• **WORK REQUEST**:
All entries shown below should be duplicated character for character.

[Collected data]
◇ ◇ ◇ ◇ ◇

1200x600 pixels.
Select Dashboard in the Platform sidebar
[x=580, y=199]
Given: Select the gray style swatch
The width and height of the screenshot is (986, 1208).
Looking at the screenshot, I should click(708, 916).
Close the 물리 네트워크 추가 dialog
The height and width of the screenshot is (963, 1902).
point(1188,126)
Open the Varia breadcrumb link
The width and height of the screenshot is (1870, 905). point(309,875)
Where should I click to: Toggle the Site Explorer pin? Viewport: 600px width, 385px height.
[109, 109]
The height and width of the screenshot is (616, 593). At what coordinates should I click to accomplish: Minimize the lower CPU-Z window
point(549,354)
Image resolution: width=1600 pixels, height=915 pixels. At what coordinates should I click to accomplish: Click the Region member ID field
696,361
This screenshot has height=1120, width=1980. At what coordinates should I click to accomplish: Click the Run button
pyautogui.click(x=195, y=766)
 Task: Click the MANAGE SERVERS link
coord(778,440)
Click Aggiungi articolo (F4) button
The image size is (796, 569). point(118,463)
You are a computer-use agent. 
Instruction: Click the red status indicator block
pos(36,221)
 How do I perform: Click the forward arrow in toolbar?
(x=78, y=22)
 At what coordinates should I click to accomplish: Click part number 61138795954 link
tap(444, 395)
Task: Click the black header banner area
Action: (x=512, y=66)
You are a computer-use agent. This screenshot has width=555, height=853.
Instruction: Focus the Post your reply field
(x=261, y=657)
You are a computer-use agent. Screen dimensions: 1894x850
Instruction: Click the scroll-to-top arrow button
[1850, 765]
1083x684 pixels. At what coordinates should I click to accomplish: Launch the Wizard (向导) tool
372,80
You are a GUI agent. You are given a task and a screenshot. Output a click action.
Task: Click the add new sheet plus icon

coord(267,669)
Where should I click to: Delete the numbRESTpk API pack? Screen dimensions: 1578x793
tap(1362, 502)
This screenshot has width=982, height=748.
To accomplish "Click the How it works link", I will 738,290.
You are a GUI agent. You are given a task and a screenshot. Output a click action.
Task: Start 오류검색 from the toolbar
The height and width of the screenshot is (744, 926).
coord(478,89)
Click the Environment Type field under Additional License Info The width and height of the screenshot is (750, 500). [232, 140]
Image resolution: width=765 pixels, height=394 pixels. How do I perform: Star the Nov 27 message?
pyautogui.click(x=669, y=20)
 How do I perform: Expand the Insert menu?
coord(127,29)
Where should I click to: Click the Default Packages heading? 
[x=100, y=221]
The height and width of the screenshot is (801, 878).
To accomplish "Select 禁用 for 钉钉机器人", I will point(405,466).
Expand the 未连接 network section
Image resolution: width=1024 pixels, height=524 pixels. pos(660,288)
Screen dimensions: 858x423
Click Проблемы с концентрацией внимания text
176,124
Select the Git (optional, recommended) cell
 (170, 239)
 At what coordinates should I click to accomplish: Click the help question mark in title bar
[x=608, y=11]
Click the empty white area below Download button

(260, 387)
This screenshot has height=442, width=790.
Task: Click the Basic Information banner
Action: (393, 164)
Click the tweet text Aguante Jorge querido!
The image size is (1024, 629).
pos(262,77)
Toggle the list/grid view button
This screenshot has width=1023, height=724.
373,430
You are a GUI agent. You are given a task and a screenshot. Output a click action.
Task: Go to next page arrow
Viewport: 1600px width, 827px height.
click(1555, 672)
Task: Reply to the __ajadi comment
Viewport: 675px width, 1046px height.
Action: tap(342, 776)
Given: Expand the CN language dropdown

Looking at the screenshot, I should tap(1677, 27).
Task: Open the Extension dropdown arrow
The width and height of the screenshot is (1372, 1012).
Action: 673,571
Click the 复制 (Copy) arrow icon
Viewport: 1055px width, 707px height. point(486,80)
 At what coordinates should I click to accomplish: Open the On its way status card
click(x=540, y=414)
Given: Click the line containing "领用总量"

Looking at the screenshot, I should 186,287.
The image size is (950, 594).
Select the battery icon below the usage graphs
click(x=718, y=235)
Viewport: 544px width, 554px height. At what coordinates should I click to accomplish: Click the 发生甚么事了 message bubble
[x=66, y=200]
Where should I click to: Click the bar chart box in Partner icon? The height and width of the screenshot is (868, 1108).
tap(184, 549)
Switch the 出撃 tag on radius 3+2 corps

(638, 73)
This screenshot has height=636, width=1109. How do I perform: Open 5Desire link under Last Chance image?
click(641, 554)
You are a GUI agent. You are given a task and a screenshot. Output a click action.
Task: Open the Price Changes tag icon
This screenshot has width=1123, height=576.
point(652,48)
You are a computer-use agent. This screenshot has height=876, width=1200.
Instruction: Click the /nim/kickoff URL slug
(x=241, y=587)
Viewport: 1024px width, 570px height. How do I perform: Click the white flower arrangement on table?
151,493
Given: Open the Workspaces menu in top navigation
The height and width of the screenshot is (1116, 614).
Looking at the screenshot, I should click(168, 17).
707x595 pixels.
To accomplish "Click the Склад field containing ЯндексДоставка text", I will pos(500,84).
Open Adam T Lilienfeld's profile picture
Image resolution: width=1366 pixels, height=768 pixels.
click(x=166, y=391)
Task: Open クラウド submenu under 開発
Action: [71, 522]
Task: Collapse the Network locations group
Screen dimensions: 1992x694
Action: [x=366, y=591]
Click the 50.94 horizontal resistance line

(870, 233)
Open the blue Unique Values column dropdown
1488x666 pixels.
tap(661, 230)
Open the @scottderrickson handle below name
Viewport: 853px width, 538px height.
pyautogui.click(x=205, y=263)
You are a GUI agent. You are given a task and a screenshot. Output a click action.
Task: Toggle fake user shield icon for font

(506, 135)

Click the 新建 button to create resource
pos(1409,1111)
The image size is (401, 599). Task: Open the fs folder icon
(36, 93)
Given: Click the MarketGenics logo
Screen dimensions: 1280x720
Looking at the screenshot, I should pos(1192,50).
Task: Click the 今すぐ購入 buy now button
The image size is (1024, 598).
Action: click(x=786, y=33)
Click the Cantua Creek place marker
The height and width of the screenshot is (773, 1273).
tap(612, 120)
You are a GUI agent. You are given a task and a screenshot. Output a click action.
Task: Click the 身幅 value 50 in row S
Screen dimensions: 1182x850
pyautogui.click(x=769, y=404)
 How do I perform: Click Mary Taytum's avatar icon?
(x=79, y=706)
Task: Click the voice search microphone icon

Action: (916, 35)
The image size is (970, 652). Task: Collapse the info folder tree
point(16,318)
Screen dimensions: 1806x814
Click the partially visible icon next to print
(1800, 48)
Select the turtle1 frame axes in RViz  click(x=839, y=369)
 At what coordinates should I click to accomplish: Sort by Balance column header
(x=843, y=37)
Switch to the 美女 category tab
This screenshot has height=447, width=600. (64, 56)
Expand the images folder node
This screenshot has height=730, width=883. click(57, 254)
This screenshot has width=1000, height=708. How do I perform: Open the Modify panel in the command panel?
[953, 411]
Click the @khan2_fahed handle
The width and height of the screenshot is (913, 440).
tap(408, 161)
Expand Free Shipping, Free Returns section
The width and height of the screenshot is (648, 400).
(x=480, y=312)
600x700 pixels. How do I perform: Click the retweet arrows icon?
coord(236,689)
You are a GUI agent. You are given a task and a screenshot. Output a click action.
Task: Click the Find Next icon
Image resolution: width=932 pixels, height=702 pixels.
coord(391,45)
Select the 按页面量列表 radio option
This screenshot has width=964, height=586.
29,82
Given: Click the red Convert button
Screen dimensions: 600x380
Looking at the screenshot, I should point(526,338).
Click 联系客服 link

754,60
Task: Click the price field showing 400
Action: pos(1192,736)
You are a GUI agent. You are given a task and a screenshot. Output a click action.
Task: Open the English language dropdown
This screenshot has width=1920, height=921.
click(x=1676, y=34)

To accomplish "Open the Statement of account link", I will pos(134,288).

◇ ◇ ◇ ◇ ◇

• **EXERCISE SOLUTION**:
1200x600 pixels.
Select Dashboard in the Platform sidebar
[x=580, y=199]
Given: Select the gray style swatch
The width and height of the screenshot is (986, 1208).
Looking at the screenshot, I should click(708, 916).
Close the 물리 네트워크 추가 dialog
The height and width of the screenshot is (963, 1902).
point(1188,126)
Open the Varia breadcrumb link
The width and height of the screenshot is (1870, 905). point(309,875)
Where should I click to: Toggle the Site Explorer pin? Viewport: 600px width, 385px height.
[109, 109]
The height and width of the screenshot is (616, 593). At what coordinates should I click to accomplish: Minimize the lower CPU-Z window
point(549,354)
Image resolution: width=1600 pixels, height=915 pixels. At what coordinates should I click to accomplish: Click the Region member ID field
696,361
This screenshot has height=1120, width=1980. At what coordinates should I click to accomplish: Click the Run button
pyautogui.click(x=195, y=766)
 Task: Click the MANAGE SERVERS link
coord(778,440)
Click Aggiungi articolo (F4) button
The image size is (796, 569). point(118,463)
You are a computer-use agent. 
Instruction: Click the red status indicator block
pos(36,221)
 How do I perform: Click the forward arrow in toolbar?
(x=78, y=22)
 At what coordinates should I click to accomplish: Click part number 61138795954 link
tap(444, 395)
Task: Click the black header banner area
Action: (x=512, y=66)
You are a computer-use agent. This screenshot has width=555, height=853.
Instruction: Focus the Post your reply field
(x=261, y=657)
You are a computer-use agent. Screen dimensions: 1894x850
Instruction: Click the scroll-to-top arrow button
[1850, 765]
1083x684 pixels. At what coordinates should I click to accomplish: Launch the Wizard (向导) tool
372,80
You are a GUI agent. You are given a task and a screenshot. Output a click action.
Task: Click the add new sheet plus icon

coord(267,669)
Where should I click to: Delete the numbRESTpk API pack? Screen dimensions: 1578x793
tap(1362, 502)
This screenshot has width=982, height=748.
To accomplish "Click the How it works link", I will 738,290.
You are a GUI agent. You are given a task and a screenshot. Output a click action.
Task: Start 오류검색 from the toolbar
The height and width of the screenshot is (744, 926).
coord(478,89)
Click the Environment Type field under Additional License Info The width and height of the screenshot is (750, 500). [232, 140]
Image resolution: width=765 pixels, height=394 pixels. How do I perform: Star the Nov 27 message?
pyautogui.click(x=669, y=20)
 How do I perform: Expand the Insert menu?
coord(127,29)
Where should I click to: Click the Default Packages heading? 
[x=100, y=221]
The height and width of the screenshot is (801, 878).
To accomplish "Select 禁用 for 钉钉机器人", I will point(405,466).
Expand the 未连接 network section
Image resolution: width=1024 pixels, height=524 pixels. pos(660,288)
Screen dimensions: 858x423
Click Проблемы с концентрацией внимания text
176,124
Select the Git (optional, recommended) cell
 (170, 239)
 At what coordinates should I click to accomplish: Click the help question mark in title bar
[x=608, y=11]
Click the empty white area below Download button

(260, 387)
This screenshot has height=442, width=790.
Task: Click the Basic Information banner
Action: (393, 164)
Click the tweet text Aguante Jorge querido!
The image size is (1024, 629).
pos(262,77)
Toggle the list/grid view button
This screenshot has width=1023, height=724.
373,430
You are a GUI agent. You are given a task and a screenshot. Output a click action.
Task: Go to next page arrow
Viewport: 1600px width, 827px height.
click(1555, 672)
Task: Reply to the __ajadi comment
Viewport: 675px width, 1046px height.
Action: tap(342, 776)
Given: Expand the CN language dropdown

Looking at the screenshot, I should tap(1677, 27).
Task: Open the Extension dropdown arrow
The width and height of the screenshot is (1372, 1012).
Action: 673,571
Click the 复制 (Copy) arrow icon
Viewport: 1055px width, 707px height. point(486,80)
 At what coordinates should I click to accomplish: Open the On its way status card
click(x=540, y=414)
Given: Click the line containing "领用总量"

Looking at the screenshot, I should 186,287.
The image size is (950, 594).
Select the battery icon below the usage graphs
click(x=718, y=235)
Viewport: 544px width, 554px height. At what coordinates should I click to accomplish: Click the 发生甚么事了 message bubble
[x=66, y=200]
Where should I click to: Click the bar chart box in Partner icon? The height and width of the screenshot is (868, 1108).
tap(184, 549)
Switch the 出撃 tag on radius 3+2 corps

(638, 73)
This screenshot has height=636, width=1109. How do I perform: Open 5Desire link under Last Chance image?
click(641, 554)
You are a GUI agent. You are given a task and a screenshot. Output a click action.
Task: Open the Price Changes tag icon
This screenshot has width=1123, height=576.
point(652,48)
You are a computer-use agent. This screenshot has height=876, width=1200.
Instruction: Click the /nim/kickoff URL slug
(x=241, y=587)
Viewport: 1024px width, 570px height. How do I perform: Click the white flower arrangement on table?
151,493
Given: Open the Workspaces menu in top navigation
The height and width of the screenshot is (1116, 614).
Looking at the screenshot, I should click(168, 17).
707x595 pixels.
To accomplish "Click the Склад field containing ЯндексДоставка text", I will pos(500,84).
Open Adam T Lilienfeld's profile picture
Image resolution: width=1366 pixels, height=768 pixels.
click(x=166, y=391)
Task: Open クラウド submenu under 開発
Action: [71, 522]
Task: Collapse the Network locations group
Screen dimensions: 1992x694
Action: [x=366, y=591]
Click the 50.94 horizontal resistance line

(870, 233)
Open the blue Unique Values column dropdown
1488x666 pixels.
tap(661, 230)
Open the @scottderrickson handle below name
Viewport: 853px width, 538px height.
pyautogui.click(x=205, y=263)
You are a GUI agent. You are given a task and a screenshot. Output a click action.
Task: Toggle fake user shield icon for font

(506, 135)

Click the 新建 button to create resource
pos(1409,1111)
The image size is (401, 599). Task: Open the fs folder icon
(36, 93)
Given: Click the MarketGenics logo
Screen dimensions: 1280x720
Looking at the screenshot, I should pos(1192,50).
Task: Click the 今すぐ購入 buy now button
The image size is (1024, 598).
Action: click(x=786, y=33)
Click the Cantua Creek place marker
The height and width of the screenshot is (773, 1273).
tap(612, 120)
You are a GUI agent. You are given a task and a screenshot. Output a click action.
Task: Click the 身幅 value 50 in row S
Screen dimensions: 1182x850
pyautogui.click(x=769, y=404)
 How do I perform: Click Mary Taytum's avatar icon?
(x=79, y=706)
Task: Click the voice search microphone icon

Action: (916, 35)
The image size is (970, 652). Task: Collapse the info folder tree
point(16,318)
Screen dimensions: 1806x814
Click the partially visible icon next to print
(1800, 48)
Select the turtle1 frame axes in RViz  click(x=839, y=369)
 At what coordinates should I click to accomplish: Sort by Balance column header
(x=843, y=37)
Switch to the 美女 category tab
This screenshot has height=447, width=600. (64, 56)
Expand the images folder node
This screenshot has height=730, width=883. click(57, 254)
This screenshot has width=1000, height=708. How do I perform: Open the Modify panel in the command panel?
[953, 411]
Click the @khan2_fahed handle
The width and height of the screenshot is (913, 440).
tap(408, 161)
Expand Free Shipping, Free Returns section
The width and height of the screenshot is (648, 400).
(x=480, y=312)
600x700 pixels. How do I perform: Click the retweet arrows icon?
coord(236,689)
You are a GUI agent. You are given a task and a screenshot. Output a click action.
Task: Click the Find Next icon
Image resolution: width=932 pixels, height=702 pixels.
coord(391,45)
Select the 按页面量列表 radio option
This screenshot has width=964, height=586.
29,82
Given: Click the red Convert button
Screen dimensions: 600x380
Looking at the screenshot, I should point(526,338).
Click 联系客服 link

754,60
Task: Click the price field showing 400
Action: pos(1192,736)
You are a GUI agent. You are given a task and a screenshot. Output a click action.
Task: Open the English language dropdown
This screenshot has width=1920, height=921.
click(x=1676, y=34)

To accomplish "Open the Statement of account link", I will pos(134,288).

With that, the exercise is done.